■ Exercise objective:
Each entry needs to be reproduced exactly, with none left out.

Provided data Block Start

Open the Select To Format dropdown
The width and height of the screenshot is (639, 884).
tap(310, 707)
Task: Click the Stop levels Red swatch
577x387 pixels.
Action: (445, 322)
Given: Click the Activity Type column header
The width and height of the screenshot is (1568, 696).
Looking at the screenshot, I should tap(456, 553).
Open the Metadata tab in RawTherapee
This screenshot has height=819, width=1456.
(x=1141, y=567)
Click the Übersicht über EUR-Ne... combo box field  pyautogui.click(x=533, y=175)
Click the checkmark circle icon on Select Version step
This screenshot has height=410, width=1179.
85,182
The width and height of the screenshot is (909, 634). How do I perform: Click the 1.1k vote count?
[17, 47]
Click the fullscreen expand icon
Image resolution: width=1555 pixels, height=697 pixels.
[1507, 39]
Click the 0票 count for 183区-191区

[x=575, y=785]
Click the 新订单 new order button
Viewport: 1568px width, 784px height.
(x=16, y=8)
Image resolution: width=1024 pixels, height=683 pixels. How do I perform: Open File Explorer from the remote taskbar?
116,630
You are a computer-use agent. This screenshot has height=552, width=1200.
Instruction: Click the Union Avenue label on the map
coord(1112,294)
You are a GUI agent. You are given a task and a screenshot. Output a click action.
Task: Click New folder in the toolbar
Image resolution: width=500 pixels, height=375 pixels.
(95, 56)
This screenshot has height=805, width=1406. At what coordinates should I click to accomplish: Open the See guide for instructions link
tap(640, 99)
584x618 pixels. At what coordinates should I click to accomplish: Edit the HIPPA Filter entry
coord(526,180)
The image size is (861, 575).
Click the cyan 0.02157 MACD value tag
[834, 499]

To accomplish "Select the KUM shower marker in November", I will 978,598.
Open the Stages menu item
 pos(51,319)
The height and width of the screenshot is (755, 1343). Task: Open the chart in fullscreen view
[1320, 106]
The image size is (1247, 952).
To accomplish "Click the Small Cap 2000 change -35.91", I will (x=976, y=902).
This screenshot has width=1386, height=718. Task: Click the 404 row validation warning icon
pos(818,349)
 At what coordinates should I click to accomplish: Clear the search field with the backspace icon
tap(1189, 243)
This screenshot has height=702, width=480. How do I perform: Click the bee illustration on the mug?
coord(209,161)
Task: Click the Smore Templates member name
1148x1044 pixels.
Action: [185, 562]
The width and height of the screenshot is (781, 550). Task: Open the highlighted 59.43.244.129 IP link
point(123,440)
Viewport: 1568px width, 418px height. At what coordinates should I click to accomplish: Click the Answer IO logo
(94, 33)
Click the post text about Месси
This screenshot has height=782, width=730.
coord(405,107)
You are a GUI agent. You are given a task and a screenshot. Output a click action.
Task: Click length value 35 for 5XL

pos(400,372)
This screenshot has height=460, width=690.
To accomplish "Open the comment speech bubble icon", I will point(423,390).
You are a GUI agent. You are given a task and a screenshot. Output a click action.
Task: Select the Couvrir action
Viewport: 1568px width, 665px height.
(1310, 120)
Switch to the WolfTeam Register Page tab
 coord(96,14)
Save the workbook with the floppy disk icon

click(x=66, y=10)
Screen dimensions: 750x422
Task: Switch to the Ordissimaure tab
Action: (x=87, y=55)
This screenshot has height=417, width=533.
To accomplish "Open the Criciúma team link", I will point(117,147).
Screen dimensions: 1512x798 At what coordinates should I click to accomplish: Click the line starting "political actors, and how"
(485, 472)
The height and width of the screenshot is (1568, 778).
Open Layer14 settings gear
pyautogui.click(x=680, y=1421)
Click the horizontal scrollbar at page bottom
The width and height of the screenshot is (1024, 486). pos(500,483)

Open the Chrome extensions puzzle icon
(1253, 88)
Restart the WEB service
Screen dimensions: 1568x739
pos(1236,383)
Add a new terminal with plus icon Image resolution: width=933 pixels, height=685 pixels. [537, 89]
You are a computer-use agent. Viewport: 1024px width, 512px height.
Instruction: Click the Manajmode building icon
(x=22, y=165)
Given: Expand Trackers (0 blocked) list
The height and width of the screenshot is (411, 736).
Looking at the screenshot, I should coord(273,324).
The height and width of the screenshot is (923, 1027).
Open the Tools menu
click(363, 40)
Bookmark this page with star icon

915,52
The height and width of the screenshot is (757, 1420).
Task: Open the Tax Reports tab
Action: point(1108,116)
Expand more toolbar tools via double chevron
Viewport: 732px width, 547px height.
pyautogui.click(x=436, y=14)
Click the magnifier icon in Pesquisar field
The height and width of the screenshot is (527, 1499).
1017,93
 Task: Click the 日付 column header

Provided data Block End

■ Problem solution:
Open the Select To Format dropdown
The width and height of the screenshot is (639, 884).
tap(310, 707)
Task: Click the Stop levels Red swatch
577x387 pixels.
Action: (445, 322)
Given: Click the Activity Type column header
The width and height of the screenshot is (1568, 696).
Looking at the screenshot, I should tap(456, 553).
Open the Metadata tab in RawTherapee
This screenshot has height=819, width=1456.
(x=1141, y=567)
Click the Übersicht über EUR-Ne... combo box field  pyautogui.click(x=533, y=175)
Click the checkmark circle icon on Select Version step
This screenshot has height=410, width=1179.
85,182
The width and height of the screenshot is (909, 634). How do I perform: Click the 1.1k vote count?
[17, 47]
Click the fullscreen expand icon
Image resolution: width=1555 pixels, height=697 pixels.
[1507, 39]
Click the 0票 count for 183区-191区

[x=575, y=785]
Click the 新订单 new order button
Viewport: 1568px width, 784px height.
(x=16, y=8)
Image resolution: width=1024 pixels, height=683 pixels. How do I perform: Open File Explorer from the remote taskbar?
116,630
You are a computer-use agent. This screenshot has height=552, width=1200.
Instruction: Click the Union Avenue label on the map
coord(1112,294)
You are a GUI agent. You are given a task and a screenshot. Output a click action.
Task: Click New folder in the toolbar
Image resolution: width=500 pixels, height=375 pixels.
(95, 56)
This screenshot has height=805, width=1406. At what coordinates should I click to accomplish: Open the See guide for instructions link
tap(640, 99)
584x618 pixels. At what coordinates should I click to accomplish: Edit the HIPPA Filter entry
coord(526,180)
The image size is (861, 575).
Click the cyan 0.02157 MACD value tag
[834, 499]

To accomplish "Select the KUM shower marker in November", I will 978,598.
Open the Stages menu item
 pos(51,319)
The height and width of the screenshot is (755, 1343). Task: Open the chart in fullscreen view
[1320, 106]
The image size is (1247, 952).
To accomplish "Click the Small Cap 2000 change -35.91", I will (x=976, y=902).
This screenshot has width=1386, height=718. Task: Click the 404 row validation warning icon
pos(818,349)
 At what coordinates should I click to accomplish: Clear the search field with the backspace icon
tap(1189, 243)
This screenshot has height=702, width=480. How do I perform: Click the bee illustration on the mug?
coord(209,161)
Task: Click the Smore Templates member name
1148x1044 pixels.
Action: [185, 562]
The width and height of the screenshot is (781, 550). Task: Open the highlighted 59.43.244.129 IP link
point(123,440)
Viewport: 1568px width, 418px height. At what coordinates should I click to accomplish: Click the Answer IO logo
(94, 33)
Click the post text about Месси
This screenshot has height=782, width=730.
coord(405,107)
You are a GUI agent. You are given a task and a screenshot. Output a click action.
Task: Click length value 35 for 5XL

pos(400,372)
This screenshot has height=460, width=690.
To accomplish "Open the comment speech bubble icon", I will point(423,390).
You are a GUI agent. You are given a task and a screenshot. Output a click action.
Task: Select the Couvrir action
Viewport: 1568px width, 665px height.
(1310, 120)
Switch to the WolfTeam Register Page tab
 coord(96,14)
Save the workbook with the floppy disk icon

click(x=66, y=10)
Screen dimensions: 750x422
Task: Switch to the Ordissimaure tab
Action: (x=87, y=55)
This screenshot has height=417, width=533.
To accomplish "Open the Criciúma team link", I will point(117,147).
Screen dimensions: 1512x798 At what coordinates should I click to accomplish: Click the line starting "political actors, and how"
(485, 472)
The height and width of the screenshot is (1568, 778).
Open Layer14 settings gear
pyautogui.click(x=680, y=1421)
Click the horizontal scrollbar at page bottom
The width and height of the screenshot is (1024, 486). pos(500,483)

Open the Chrome extensions puzzle icon
(1253, 88)
Restart the WEB service
Screen dimensions: 1568x739
pos(1236,383)
Add a new terminal with plus icon Image resolution: width=933 pixels, height=685 pixels. [537, 89]
You are a computer-use agent. Viewport: 1024px width, 512px height.
Instruction: Click the Manajmode building icon
(x=22, y=165)
Given: Expand Trackers (0 blocked) list
The height and width of the screenshot is (411, 736).
Looking at the screenshot, I should coord(273,324).
The height and width of the screenshot is (923, 1027).
Open the Tools menu
click(363, 40)
Bookmark this page with star icon

915,52
The height and width of the screenshot is (757, 1420).
Task: Open the Tax Reports tab
Action: point(1108,116)
Expand more toolbar tools via double chevron
Viewport: 732px width, 547px height.
pyautogui.click(x=436, y=14)
Click the magnifier icon in Pesquisar field
The height and width of the screenshot is (527, 1499).
1017,93
 Task: Click the 日付 column header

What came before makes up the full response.